__Extracted data entries__.

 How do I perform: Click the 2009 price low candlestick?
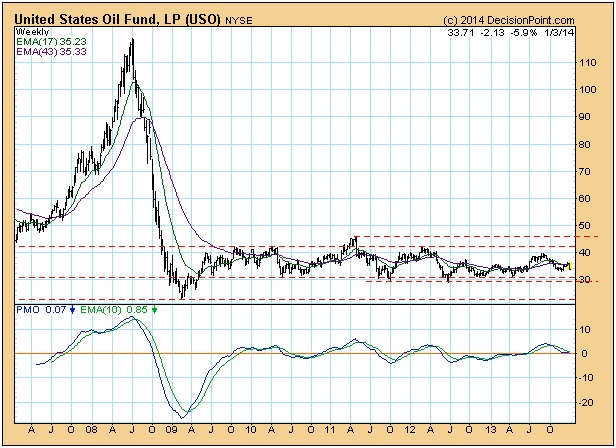pos(182,296)
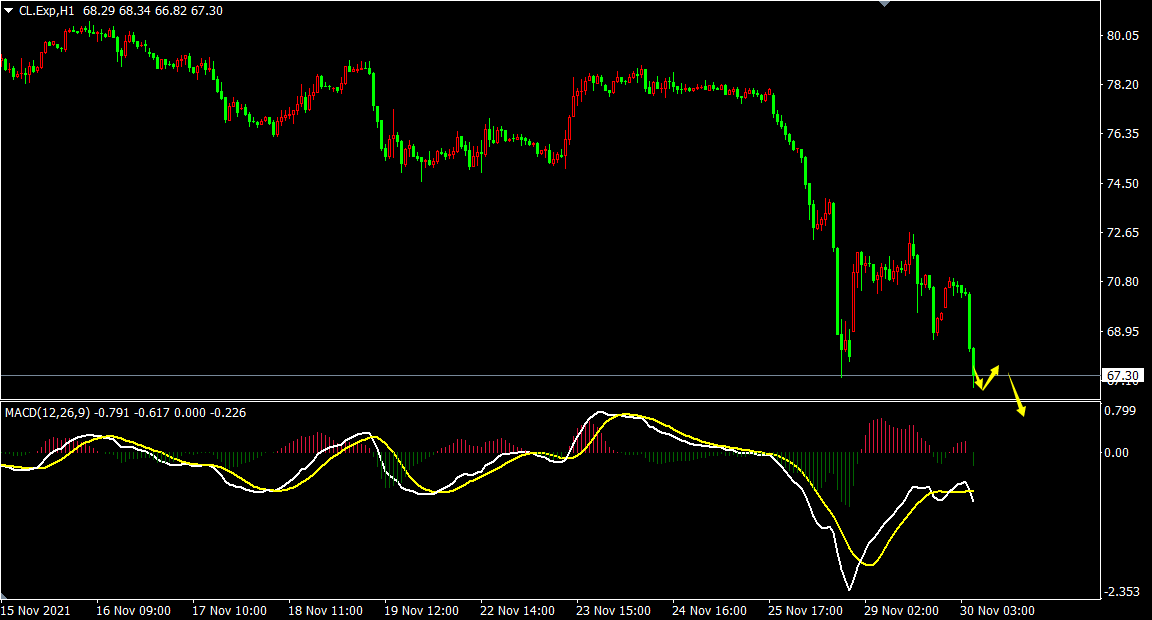Click the 74.50 price scale label
Image resolution: width=1152 pixels, height=620 pixels.
coord(1123,184)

__ASSIGNED TASK__. Each line above is to be repeated exactly as written; no picture is carried over.

__WRITTEN RESPONSE__.
 How do I perform: Click the 2009 price low candlestick?
pos(182,296)
Click the 74.50 price scale label
Image resolution: width=1152 pixels, height=620 pixels.
coord(1123,184)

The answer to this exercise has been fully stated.